| Required action |
Every line of the listing that contains the word "EcoLuxMarket" is to be copied out.

══════════════════════════════

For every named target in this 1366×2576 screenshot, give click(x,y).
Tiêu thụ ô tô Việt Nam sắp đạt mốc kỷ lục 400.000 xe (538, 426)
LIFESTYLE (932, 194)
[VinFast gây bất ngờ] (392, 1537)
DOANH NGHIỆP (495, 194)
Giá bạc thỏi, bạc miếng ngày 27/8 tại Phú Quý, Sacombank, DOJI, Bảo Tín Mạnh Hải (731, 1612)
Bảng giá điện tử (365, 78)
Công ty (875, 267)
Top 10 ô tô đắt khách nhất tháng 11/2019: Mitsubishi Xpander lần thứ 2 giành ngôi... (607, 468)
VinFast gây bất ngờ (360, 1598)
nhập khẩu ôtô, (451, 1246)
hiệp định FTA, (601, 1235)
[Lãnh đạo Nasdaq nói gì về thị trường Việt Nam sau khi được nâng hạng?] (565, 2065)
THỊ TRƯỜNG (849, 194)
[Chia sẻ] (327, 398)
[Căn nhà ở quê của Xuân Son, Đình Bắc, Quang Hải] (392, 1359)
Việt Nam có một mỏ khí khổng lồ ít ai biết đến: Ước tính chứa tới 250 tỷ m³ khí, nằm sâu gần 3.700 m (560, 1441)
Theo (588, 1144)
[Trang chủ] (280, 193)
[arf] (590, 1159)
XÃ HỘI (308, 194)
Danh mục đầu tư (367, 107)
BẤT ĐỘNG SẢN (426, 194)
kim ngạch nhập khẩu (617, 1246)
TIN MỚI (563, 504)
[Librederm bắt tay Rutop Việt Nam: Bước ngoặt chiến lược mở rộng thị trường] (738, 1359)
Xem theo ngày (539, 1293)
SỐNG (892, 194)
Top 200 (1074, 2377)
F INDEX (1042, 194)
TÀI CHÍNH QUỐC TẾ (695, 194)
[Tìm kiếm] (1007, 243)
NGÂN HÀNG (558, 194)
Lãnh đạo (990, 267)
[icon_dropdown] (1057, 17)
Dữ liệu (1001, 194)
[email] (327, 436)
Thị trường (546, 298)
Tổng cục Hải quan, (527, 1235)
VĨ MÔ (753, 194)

══════════════════════════════

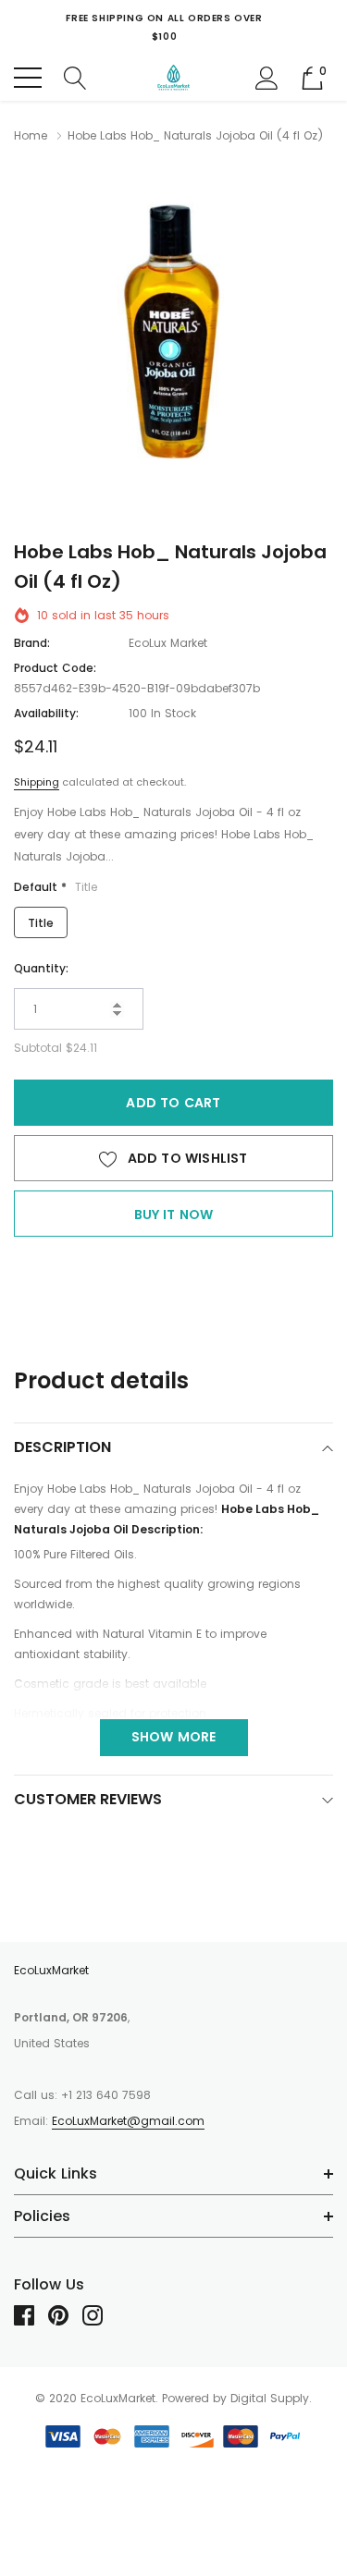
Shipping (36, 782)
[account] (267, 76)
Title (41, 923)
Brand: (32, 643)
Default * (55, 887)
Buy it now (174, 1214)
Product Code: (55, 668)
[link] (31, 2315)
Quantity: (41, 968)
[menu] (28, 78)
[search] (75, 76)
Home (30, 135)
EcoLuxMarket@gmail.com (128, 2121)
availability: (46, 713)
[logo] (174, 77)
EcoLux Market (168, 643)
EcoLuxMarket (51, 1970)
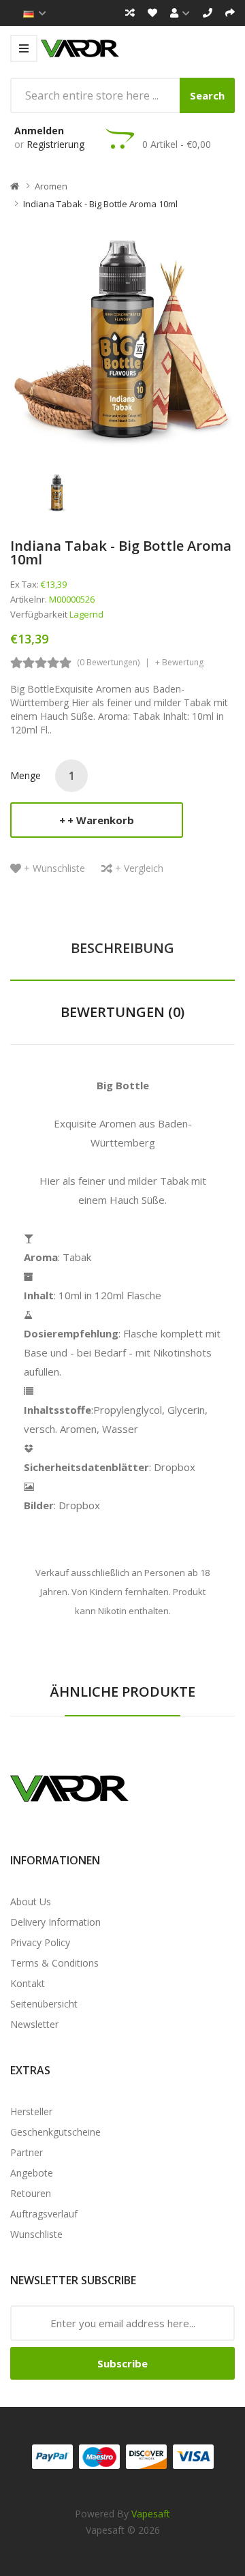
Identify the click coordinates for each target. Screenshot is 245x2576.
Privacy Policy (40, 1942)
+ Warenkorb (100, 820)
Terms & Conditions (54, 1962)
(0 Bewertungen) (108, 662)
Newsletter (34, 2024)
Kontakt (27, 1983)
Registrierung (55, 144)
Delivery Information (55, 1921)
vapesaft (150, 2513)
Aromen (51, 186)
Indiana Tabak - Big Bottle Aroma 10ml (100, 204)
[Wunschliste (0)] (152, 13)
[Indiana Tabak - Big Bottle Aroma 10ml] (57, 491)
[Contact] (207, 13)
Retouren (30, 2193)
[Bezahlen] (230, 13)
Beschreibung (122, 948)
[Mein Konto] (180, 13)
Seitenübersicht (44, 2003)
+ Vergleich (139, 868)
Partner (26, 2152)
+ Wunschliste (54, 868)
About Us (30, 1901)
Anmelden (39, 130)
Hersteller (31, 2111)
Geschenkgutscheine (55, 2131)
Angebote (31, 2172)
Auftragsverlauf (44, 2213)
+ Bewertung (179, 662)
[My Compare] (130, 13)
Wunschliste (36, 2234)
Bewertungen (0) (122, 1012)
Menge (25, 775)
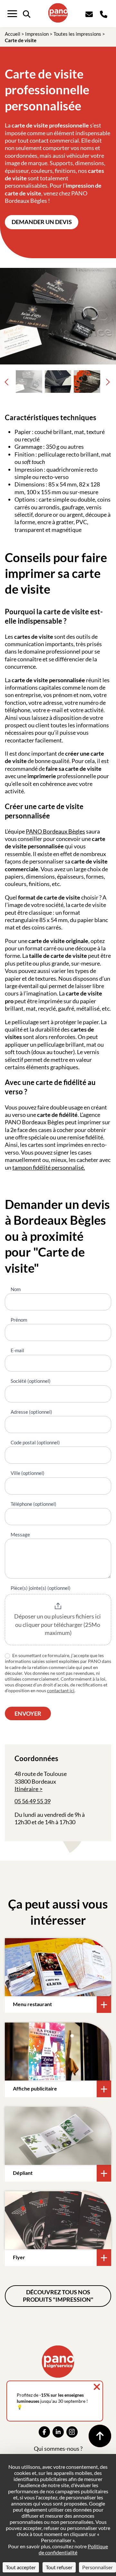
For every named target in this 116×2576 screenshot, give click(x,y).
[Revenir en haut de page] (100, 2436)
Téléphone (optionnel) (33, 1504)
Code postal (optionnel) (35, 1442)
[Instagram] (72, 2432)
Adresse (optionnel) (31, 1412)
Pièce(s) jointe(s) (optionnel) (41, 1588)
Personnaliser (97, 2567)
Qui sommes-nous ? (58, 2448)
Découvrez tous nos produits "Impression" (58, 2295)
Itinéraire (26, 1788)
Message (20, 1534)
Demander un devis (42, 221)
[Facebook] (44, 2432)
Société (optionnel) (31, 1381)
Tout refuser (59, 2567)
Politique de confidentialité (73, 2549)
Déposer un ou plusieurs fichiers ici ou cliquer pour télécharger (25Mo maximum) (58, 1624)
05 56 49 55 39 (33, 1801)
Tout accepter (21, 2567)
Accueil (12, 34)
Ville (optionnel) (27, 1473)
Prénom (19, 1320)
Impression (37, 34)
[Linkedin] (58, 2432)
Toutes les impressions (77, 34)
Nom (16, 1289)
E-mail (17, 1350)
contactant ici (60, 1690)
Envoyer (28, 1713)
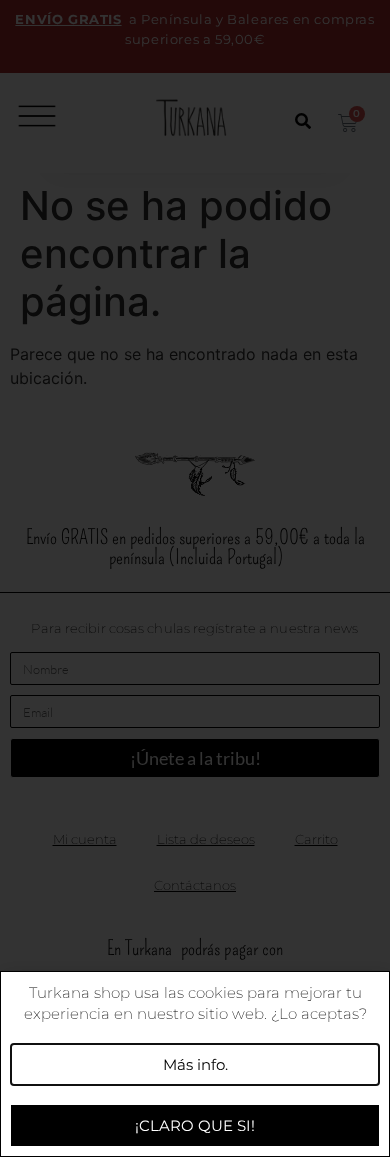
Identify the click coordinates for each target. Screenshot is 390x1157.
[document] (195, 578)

══════════════════════════════

| Reply to the task |
EcoLuxMarket@gmail.com (128, 2121)
EcoLuxMarket (51, 1970)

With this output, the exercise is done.